Медникова посасывала порезанный палец, всхлипывала и сплевывала на пол кровь пополам со слюной. Ей не хотелось жить.

Глава пятая

Лондон, Берменси. 5 октября.


Алексей Степанович Донцов, живший в Англии под именем Майкла Ричардсона, первую половину этого будничного дня провел не в конторе своего магазина скобяных товаров, а у себя дома. Жена Хелен, как обычно, поднялась чуть свет, в седьмом часу утра и ушла на службу в муниципальную больницу.
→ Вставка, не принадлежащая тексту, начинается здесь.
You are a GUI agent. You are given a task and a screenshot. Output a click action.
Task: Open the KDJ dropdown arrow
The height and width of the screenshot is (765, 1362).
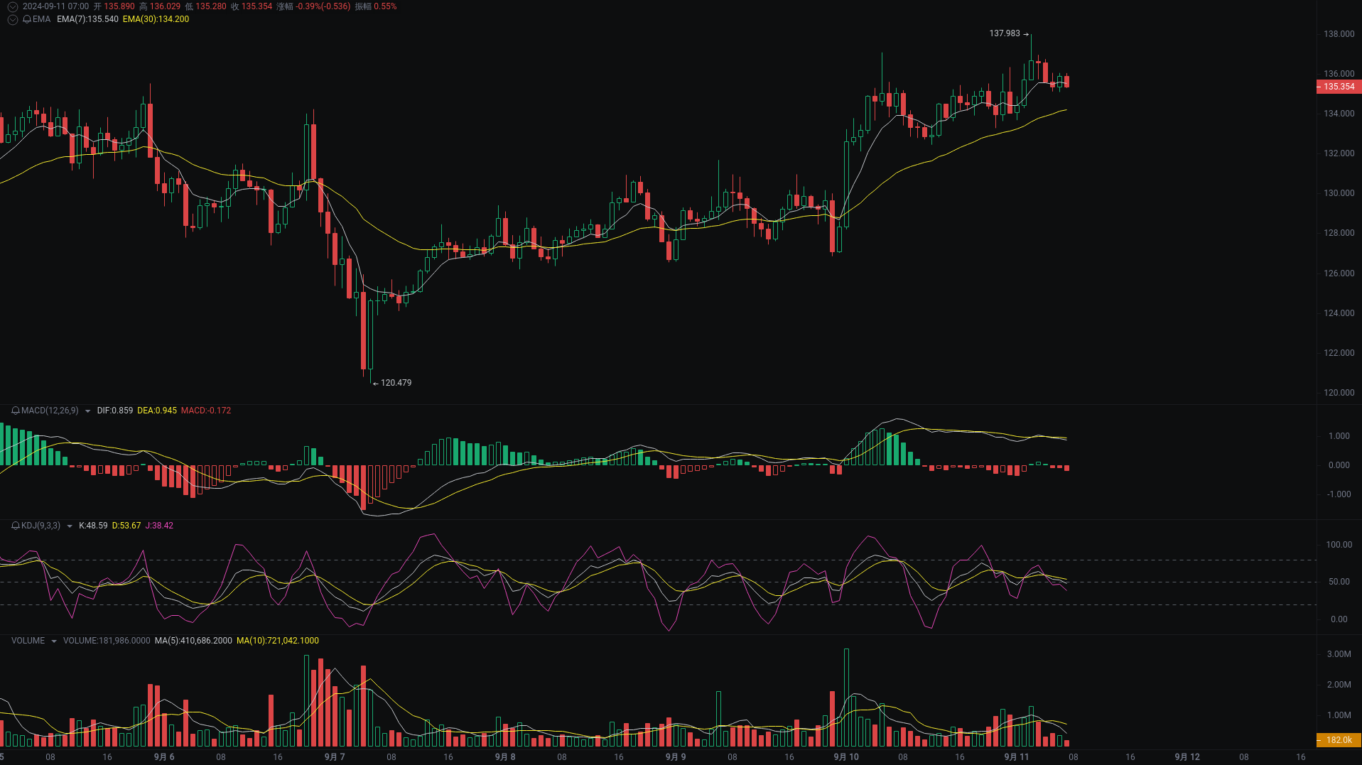tap(69, 526)
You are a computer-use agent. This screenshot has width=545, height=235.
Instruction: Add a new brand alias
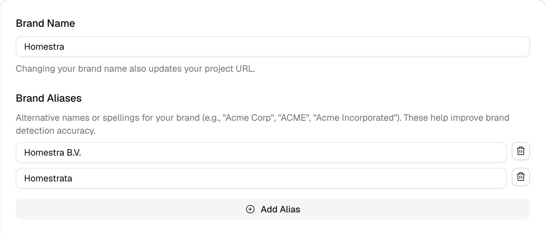click(x=273, y=209)
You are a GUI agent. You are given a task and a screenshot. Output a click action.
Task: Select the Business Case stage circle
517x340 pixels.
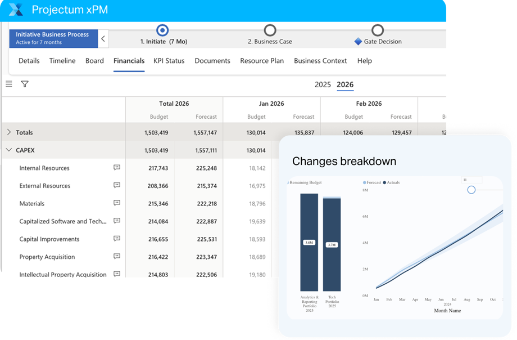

Донцов поднялся с кровати, набрал телефонный номер управляющего магазином, молодого человека по имени Гордон, и лающем голосом пожаловался на здоровье. Сказал, что простуда не проходит, горло болит так, будто его изнутри натерли наждаком, высокая температура, которая держится уже третий день и, кажется, не собирается спадать. Гордон выразил соболезнования хозяину, пожелал ему поскорее поправиться, встать на ноги. На вопрос о делах в магазине управляющий ответил, что застой немного затянулся, но на следующей неделе, как обычно в начале октября, объемы продаж возрастут. Довольный ответом, Донцов положил трубку, принял холодный душ и растерся полотенцем. Затем приготовил яичницу, как обычно за завтраком, уставился в экран небольшого телевизора, установленного на открытой кухонной полке.

По платному кабельному каналу показывали классическую английскую комедию, напоминающую голливудское дерьмо высшей пробы с местным британским колоритом. Множество героев, которые искали какие-то драгоценности, мельтешили и толкались в кадре, наступая друг на ноги. В том месте, где зрителю полагалось смеяться, за кадром звучало дружное ржание. И вот он, наконец, апофеоз, высшее проявление утонченного английского юмора. Торжественный прием какой-то важной особы в старинном замке. Посередине банкета хозяину родового гнезда, субъекту с постной физиономией, наряженному во фрак, кружевную сорочку и галстук-бабочку, залепили по физиономии бисквитно кремовым тортом. Без этой беспроигрышной, совершенно уморительной, с точки зрения англичан, сцены с тортом, размазанным по лицу, здесь не обходится ни одной комедии. Неистовое ржание за кадром продолжалось целую минуту.

Донцов допил кофе, выключил телевизор и поставил в мойку грязную посуду. Он зашел под лестницу, позвенев ключами, отпер дверь столярной мастерской, находящейся в подвале. Зажег лампочку в матовом стеклянном колпаке и спустился вниз по прямой деревянной лестнице. Через пять минут он открыл большой темный пакет, пропахший помойкой, наполненный бумажным мусором и скомканными сигаретными пачками. Он разложил на верстаке порванный бумажный листок. Устроившись на высоком табурете, натянул резиновые перчатки и, вооружившись лупой, расправил клочки бумаги, на которых от руки было написано несколько строк. Почерк незнакомый.

Из обрывков с ровными краями и угловыми обрезами выложил рамку, затем поместил в неё подходящие по размеру части листка. Ориентируясь по линиям разрыва, заполнил пустое пространство подходящими клочками бумаги. Когда мозаика была сложена, накрыл её куском стекла и прочитал текст записки: «Сэм, ты хренов идиот. Если я ещё раз увижу рядом с тобой эту суку, выдавлю твой левый глаз. А кожу на спине порежу на ремни и хорошо заработаю на их продаже. Твой Джон. Пока ещё твой». Донцов подумал, что перед ним типичная записка, которую через бармена передал один гомосексуалист другому. Эти ребята болезненно ревнивы. И если уж гомик в припадке ревности обещает бывшему дружку порезать его на ремни, пожалуй, это не пустые угрозы, и самое время предпринять меры безопасности. Или подумать о спасении души.